Case Report
A 25-year-old woman with a 34-week and 5-day pregnancy, with a history of astigmatism, consulted the emergency department, stating that in the 3 previous weeks she had presented with cough with hemoptysis, fatigue, headache, odynophagia, and 6 kilogramme weight loss. On physical exam, vital signs were within the normal ranges; a gravid uterus, foetal heart rate, and foetal movements were present. Initially, the SARS-CoV2 antigen test was negative. However, chest radiography showed a lung mass in the upper segment of the right lower lobe. Also, serial sputum smear microscopy for tuberculosis was negative.

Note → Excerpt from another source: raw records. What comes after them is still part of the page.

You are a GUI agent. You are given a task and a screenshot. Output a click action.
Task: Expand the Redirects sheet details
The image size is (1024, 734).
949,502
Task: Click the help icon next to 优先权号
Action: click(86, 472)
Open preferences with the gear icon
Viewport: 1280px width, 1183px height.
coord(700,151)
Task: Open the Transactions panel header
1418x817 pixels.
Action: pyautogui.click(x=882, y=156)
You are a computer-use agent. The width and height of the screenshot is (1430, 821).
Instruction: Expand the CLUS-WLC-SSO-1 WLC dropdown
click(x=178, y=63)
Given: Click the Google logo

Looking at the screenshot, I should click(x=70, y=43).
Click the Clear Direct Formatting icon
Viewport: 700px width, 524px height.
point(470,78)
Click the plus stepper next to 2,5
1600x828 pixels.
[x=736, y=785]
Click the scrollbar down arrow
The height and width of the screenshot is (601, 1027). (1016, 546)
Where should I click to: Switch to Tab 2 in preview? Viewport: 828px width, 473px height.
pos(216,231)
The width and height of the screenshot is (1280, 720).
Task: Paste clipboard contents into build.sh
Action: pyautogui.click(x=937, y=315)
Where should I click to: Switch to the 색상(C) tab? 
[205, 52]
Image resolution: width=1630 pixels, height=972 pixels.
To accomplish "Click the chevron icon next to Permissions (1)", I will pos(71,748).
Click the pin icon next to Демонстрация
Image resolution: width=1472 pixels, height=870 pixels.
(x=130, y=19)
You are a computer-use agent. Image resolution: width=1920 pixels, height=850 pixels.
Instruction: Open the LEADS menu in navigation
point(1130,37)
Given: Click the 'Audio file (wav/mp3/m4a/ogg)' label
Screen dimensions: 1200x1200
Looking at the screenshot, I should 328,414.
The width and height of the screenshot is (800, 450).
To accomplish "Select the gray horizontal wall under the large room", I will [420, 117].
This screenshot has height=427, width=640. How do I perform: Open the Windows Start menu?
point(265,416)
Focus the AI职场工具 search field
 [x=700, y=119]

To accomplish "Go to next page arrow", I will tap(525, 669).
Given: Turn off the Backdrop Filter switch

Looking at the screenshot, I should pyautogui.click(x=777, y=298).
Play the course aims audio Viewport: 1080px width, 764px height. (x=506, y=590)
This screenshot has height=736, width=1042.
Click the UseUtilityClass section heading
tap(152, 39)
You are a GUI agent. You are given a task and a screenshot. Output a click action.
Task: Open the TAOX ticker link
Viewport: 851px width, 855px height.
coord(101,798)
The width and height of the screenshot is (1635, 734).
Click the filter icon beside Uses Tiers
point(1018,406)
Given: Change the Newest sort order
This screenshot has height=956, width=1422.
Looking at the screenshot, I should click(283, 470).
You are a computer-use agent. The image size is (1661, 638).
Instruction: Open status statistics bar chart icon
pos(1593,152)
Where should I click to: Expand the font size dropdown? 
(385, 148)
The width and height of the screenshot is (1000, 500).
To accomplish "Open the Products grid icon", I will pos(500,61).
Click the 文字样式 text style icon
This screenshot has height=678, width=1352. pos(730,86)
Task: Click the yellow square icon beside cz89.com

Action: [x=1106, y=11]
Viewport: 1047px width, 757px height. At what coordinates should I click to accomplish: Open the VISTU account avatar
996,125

Given the persistence of symptoms, a polymerase chain reaction (PCR) to SARS-CoV2 was performed with a positive result, confirming a mild acute respiratory infection due to SARS-CoV2 that evolved satisfactorily with management at home. Nevertheless, a high-resolution chest computed tomography (CT) was taken, reporting a lung mass in the upper segment of the right lower lobe adjacent to the horizontal pulmonary fissure of origin to be determined (figure 1). Then, a sputum PCR was performed for Mycobacterium tuberculosis and tuberculin test, which were negative, so given the characteristics of the mass, tuberculosis or pulmonary mycosis were discarded. The Pneumology service performed a fibrobronchoscopy and bronchoalveolar lavage, obtaining a negative cytology for malignancy and also a gramme stain, KOH test, smear microscopy for tuberculosis, and PCR for mycobacteria with negative results, so the patient was discharged with ambulatory management.
Ten days later, the patient was again consulted at the emergency department due to the persistence of respiratory symptoms. A high-resolution chest CT reported an increase in the lung lesion size (figure 2), so she was hospitalized. A lung biopsy was performed by interventional radiology after the pregnancy ended, draining purulent material. Besides, the microscopical examination of this material reported an acute bronchopneumonic process. The KOH test, Chinese ink, and smear microscopy for tuberculosis studies were also performed with negative results. However, the culture was positive, isolating a S. intermedius with the usual antibiotic susceptibility profile. The antibiotic management in the hospital was started with ceftriaxone and, 4 days later, given a good response to treatment, the patient was discharged with amoxicillin for one month. After discharge, symptoms resolved one week later, and tomographic findings reversed progressively after 4 months (Figure 3).